What is being asked. Identify the line with "Instruction: Select the"; copy word for word that line and every one after it, to the end of the listing. Exclude pictures.

Task inputs.
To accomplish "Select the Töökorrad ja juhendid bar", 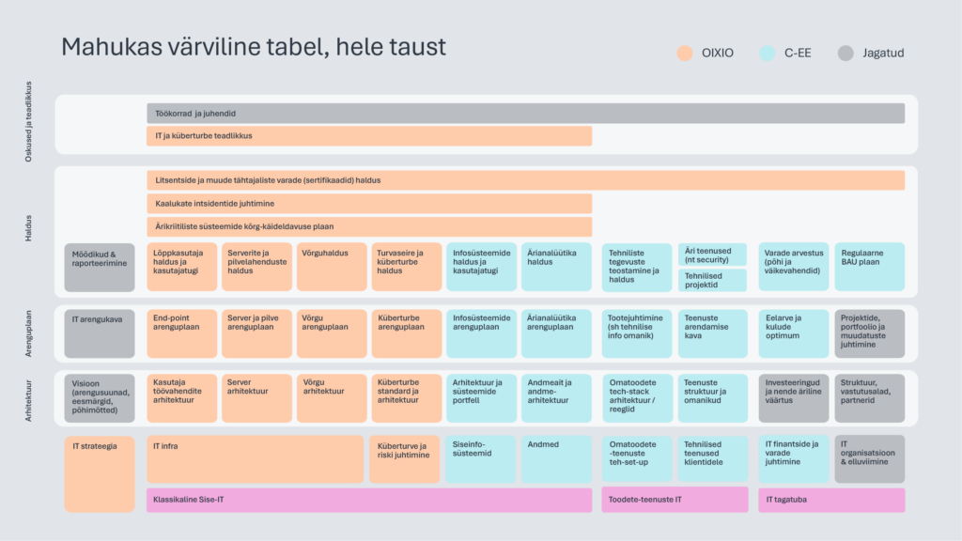I will (525, 114).
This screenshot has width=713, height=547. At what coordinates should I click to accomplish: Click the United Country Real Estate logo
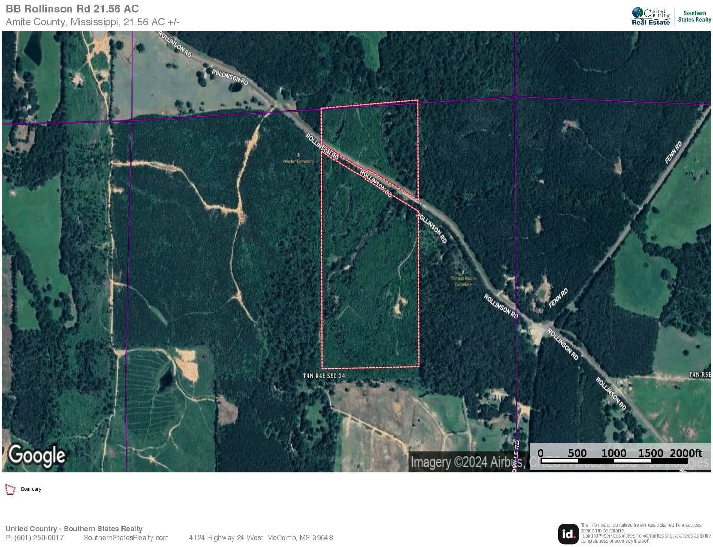pos(650,16)
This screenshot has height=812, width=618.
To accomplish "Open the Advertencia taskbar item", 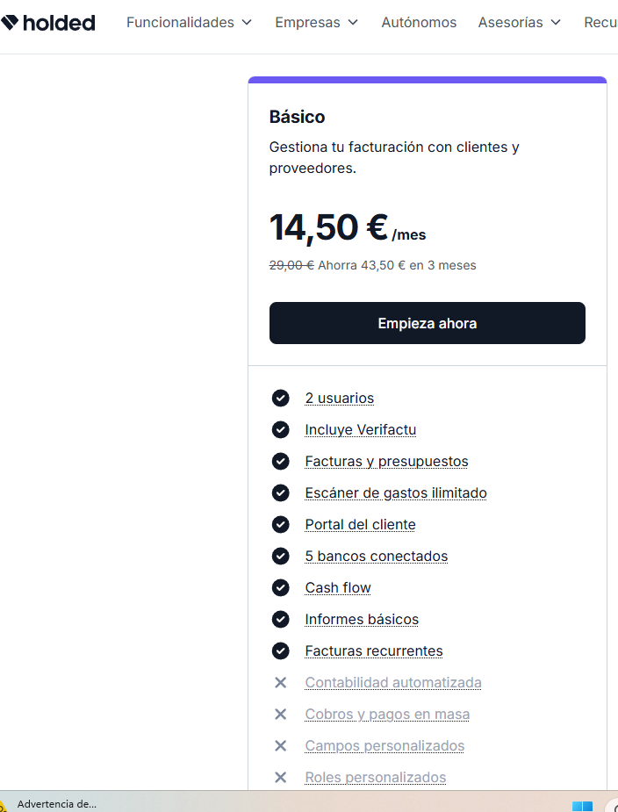I will click(x=55, y=804).
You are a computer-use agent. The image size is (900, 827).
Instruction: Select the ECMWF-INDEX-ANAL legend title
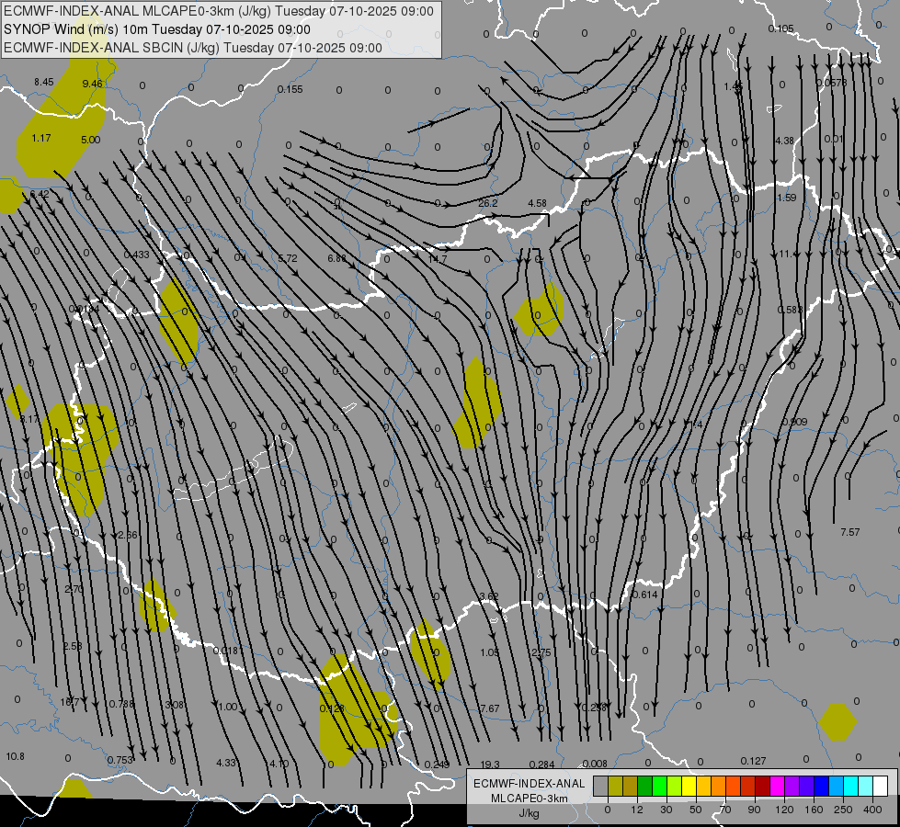[529, 783]

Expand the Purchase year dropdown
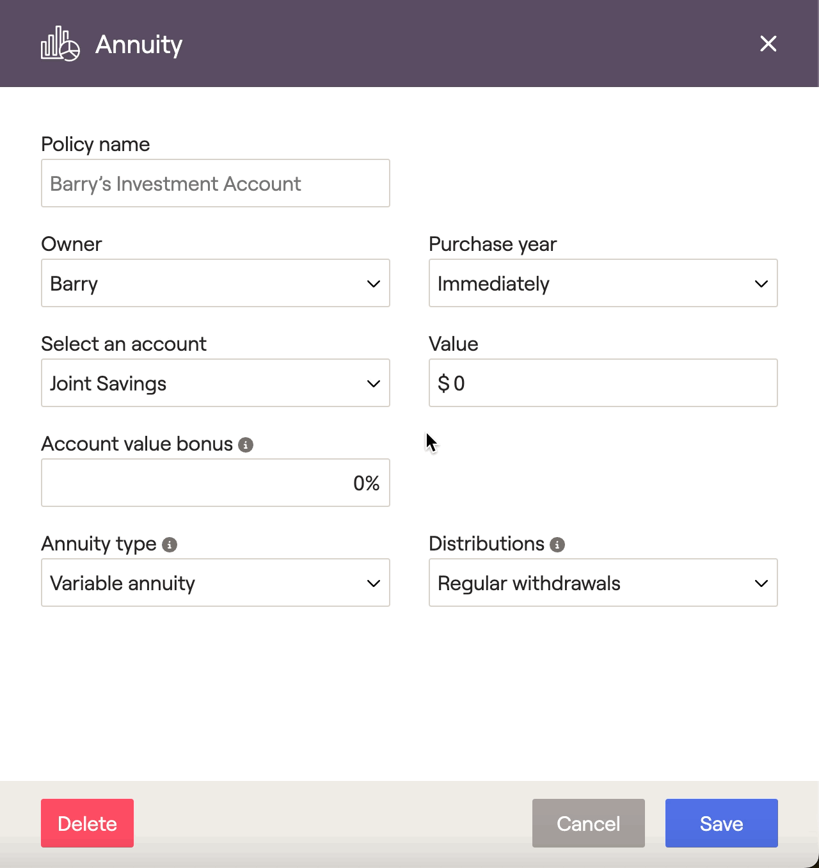click(603, 283)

Answer space.
Instruction: Select the ECMWF-INDEX-ANAL legend title
[529, 783]

Expand the Purchase year dropdown
click(603, 283)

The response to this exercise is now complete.